## To-do item
Copy the stretch of the MMDF database text below from "The official name is found" through "address-key and name-entry.".

## Text segment
>>>

Note that the first character is a code only for these multiple entries and
not for the multiple comma ',' separated values described above.
The code character is stripped by the procedures and not returned.
The sequential order of the entries implies the partial ordering imposed
in the sequential database.

.NH 3
Official Names
.PP
An official name is the primary identifier for a host.
Other names are allowed but the official name is the only name that is
universally known by all other hosts.
Alternate or alias names are available but MMDF converts these names to
the official name before the address is used in the system.
.PP
By convention, the key associated with the first occurrence of a value
(address) in the sequential file is the official name.
It may be found from an address by searching for the first occurrence of the
address in the value field and returning the key as the official name.
The official name is found from an alternate by first finding the alternate
and then by taking its value (address) and searching for the its first
occurrence.

.PP
There are two entries stored in the database for an official name.
One is a normal name-key with address-entry and the other is
an address-key and name-entry.

<<<

## Provided data

>>>

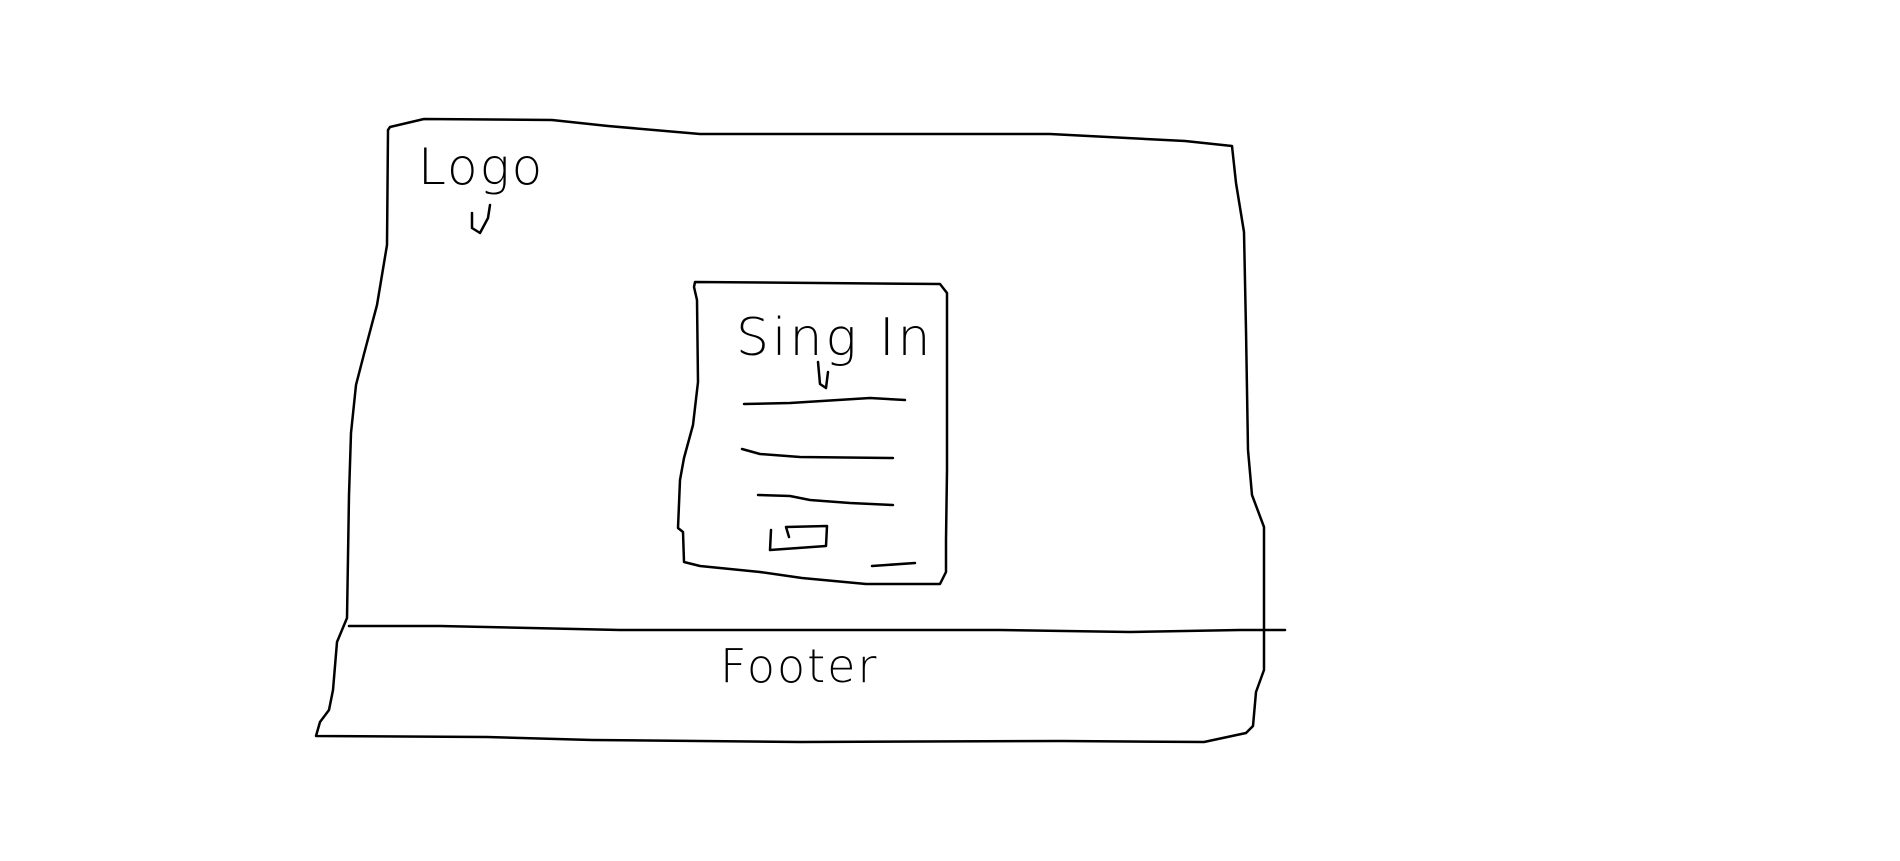 The width and height of the screenshot is (1900, 861). I want to click on username-input, so click(824, 401).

<<<

## Exercise response
The official name is found from an alternate by first finding the alternate
and then by taking its value (address) and searching for the its first
occurrence.

.PP
There are two entries stored in the database for an official name.
One is a normal name-key with address-entry and the other is
an address-key and name-entry.